The Death of Justice

Welsh Books Council

The Death of Justice - 03 September 2008

The Death of Justice

"I am not admitting to something I did not do" Michael O’Brien

It is a modern day tale of David and Goliath; of one man’s quest to clear his name taking his fight to the highest courts in the land and creating legal history.

In his own words Michael O’Brien tells his moving story of how he was imprisoned for a crime he didn’t commit - the Cardiff Newsagent Murder during the 1980s. The book reveals the trauma and heartache he suffered whilst in prison and how he learnt to cope.  During the eleven years he not only the lost his freedom and youth but also members of his family including the tragic death of his daughter and step-father.

Death of Justice  uncovers the shocking story of how police incompetence and scapegoating result in three innocent men being convicted and the catalogue of mistreatment during their time in prison. It is also details how Michael O’Brien taught himself law and successfully took two Home Secretaries Michael Howard and Jack Straw to court, a governor from HMP Longlartin, how he won his appeal and eventual release and the largest payout in legal history.

Gareth Pierce, a leading human rights lawyer writes in her thought- provoking forward:

"A total death of justice. For the victim, what does that mean, what does it feel like hour by hour, day by day?  None of us know who have not had it happen to us.  Is it like being buried alive, conscripted into a regime?  Is it to fell, day by day, that you are a dead man walking? An how does that fit. How does any human being deal with finding himself alive, but dead to the world, where he is intended to remain possibly for the rest of his life?"
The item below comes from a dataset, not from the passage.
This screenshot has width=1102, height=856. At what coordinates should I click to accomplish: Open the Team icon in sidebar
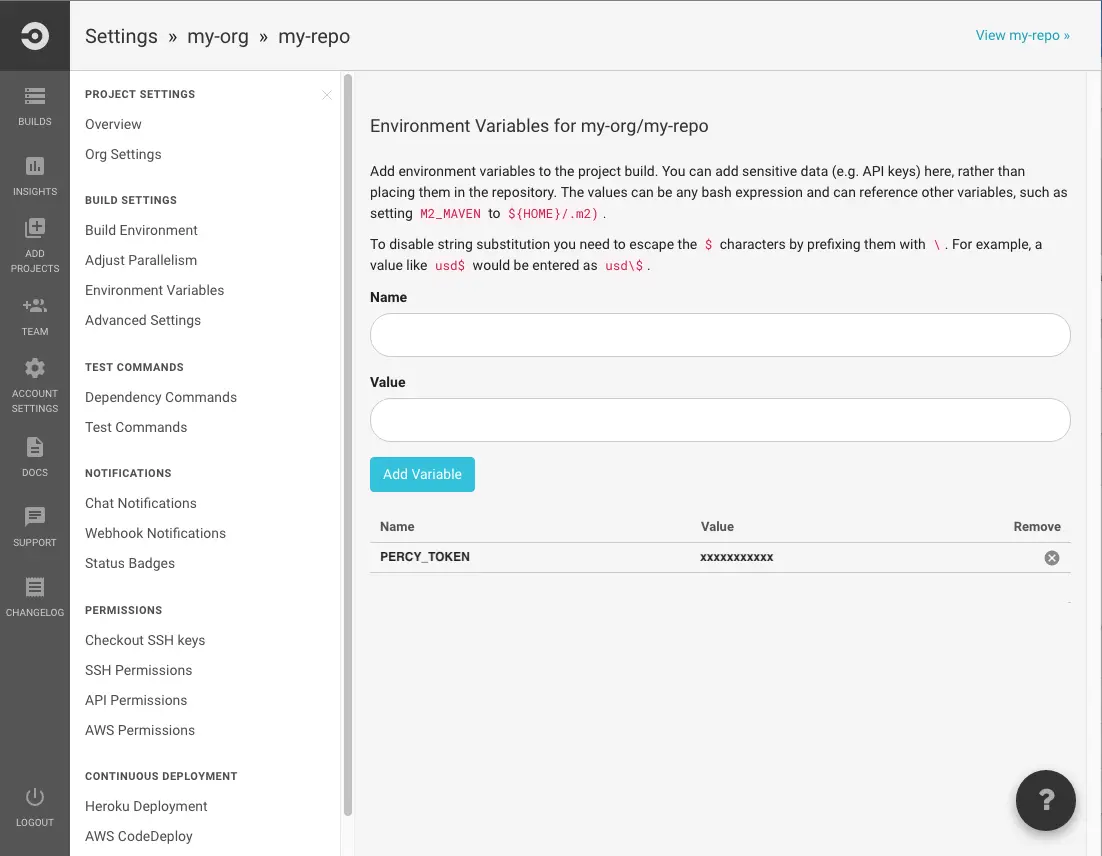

Michael O’Brien now lives in Cardiff with his partner and family and continues to support people who face similar legal battles.

An exclusive programme on the Michael O’Brien story was broadcast on the current affairs programme Wales This Week, 8pm, 1st September 2008. 

Key dates

9th July 1999  Michael O ‘Brien made legal history by winning a case to allow  inmates access to journalists following a legal battle with two Home Secretaries, Michael Howard and Jack Straw and the Prison Governor of HMP Long Lartin

17th December 1999 the Cardiff Three had their name cleared by the Court of Appeal.  The case again made legal history in relation to expert evidence on confessions, now referred to as the O’Brien test.

Michael O’Brien took the Home Office compensation assessor Lord Brennan to the Court of Appeal forcing a break down of the compensation awards in 2003.

In 2006 Michael O’Brien was awared the largest payout in British legal history from a police force for mailicious prosecution.